Empty and alone
JBALLEW - Jun 7 2014 at 17:37
Been married 13 1/2 years. I feel so alone. I don't know what to do anymore. Pretty much since the beginning of or marriage my husband has treated me rather poorly. There has been some physical abuse over the years but the emotional abuse is pretty regular. We get along great until I bring up a problem. Even the smallest problem turns into him ignoring me by sitting there with his eyes closed and acting like I'm not talking to him, hanging up the phone on me and ignoring my calls, or taking off out of the house and not returning for hours or days. The ignoring me will go on for hours. If I wait until he appears open to talking again it turns right back to me being ignored. It is like anything that ever bothers him about what I am talking about he will tell me he wants a divorce. I feel alone. We haven't had sexual relations for over 4 months and probably less than once a month for a year or so before that. I caught him making out with a Co worker once who was almost 25 years older. Than or age group. He engages in inappropriate behaviors with the opposite sex. Everything is about what he wants if I express any of my concerns about what he is doing, express my needs or desires to him he gets mad or belittles me. Through all of this he is always telling me he loves me, I am the best thing that has ever happened to him and he wants to spend the rest of his life with me. He admits that he doesn't try to fix our problems and says he doesn't know why. We are in marriage counseling and every strategy they encourage us to try he agrees but never follows through. I want to fix my marriage but I spend all my energy on trying to make him happy but nothing seems to make him happy. Even when I give him what he wants when I don't want the same he finds a problem with it. I am so sad and so alone I don't know what to do anymore. I have no one to talk to and can't talk to my husband who I would consider my best friend because he will get mad and want nothing to do with me again.
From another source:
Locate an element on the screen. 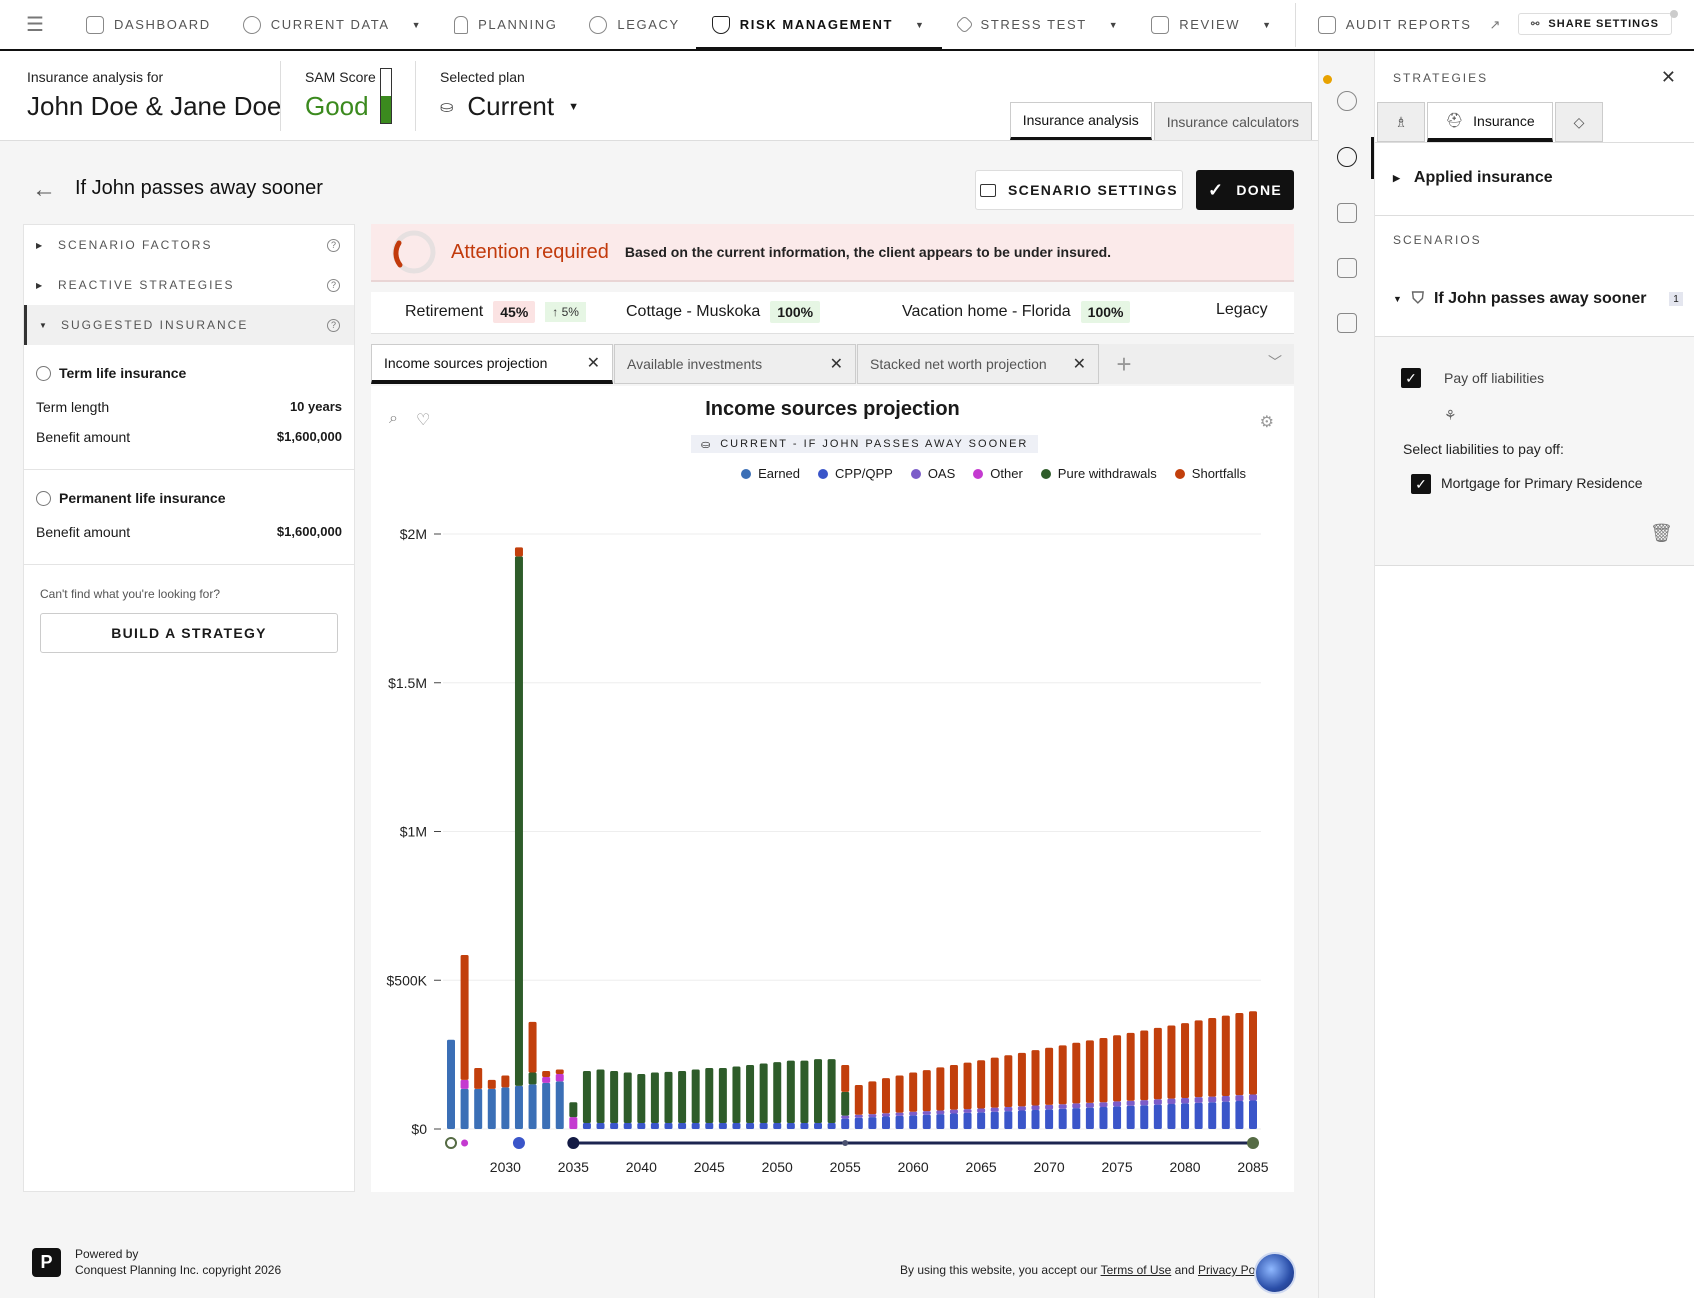  chat-assistant-icon is located at coordinates (1275, 1273).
I'm sorry to hear your situation and my heart goes out to you! Trust me, you are not alone when it comes to marital distress like this!
The cost of losing yourself in a marriage in my opinion is too high. It sounds like you are doing everything to save your relationship, but thats a two way street and if he isn't 100% committed to working on this relationship, things are going to keep getting rockier and more stressful. Do you have children from the marriage? If you do remember that children are happy when their parents are healthy and happy, even if their not together anymore. Don't let fear keep you from leaving an abusive (be it physical or emotional) relationship, you deserve respect, honest love and a partner who you can trust. Sometimes you don't know how strong you are until being strong is the only choice you have! Keep your head up high, you deserve better!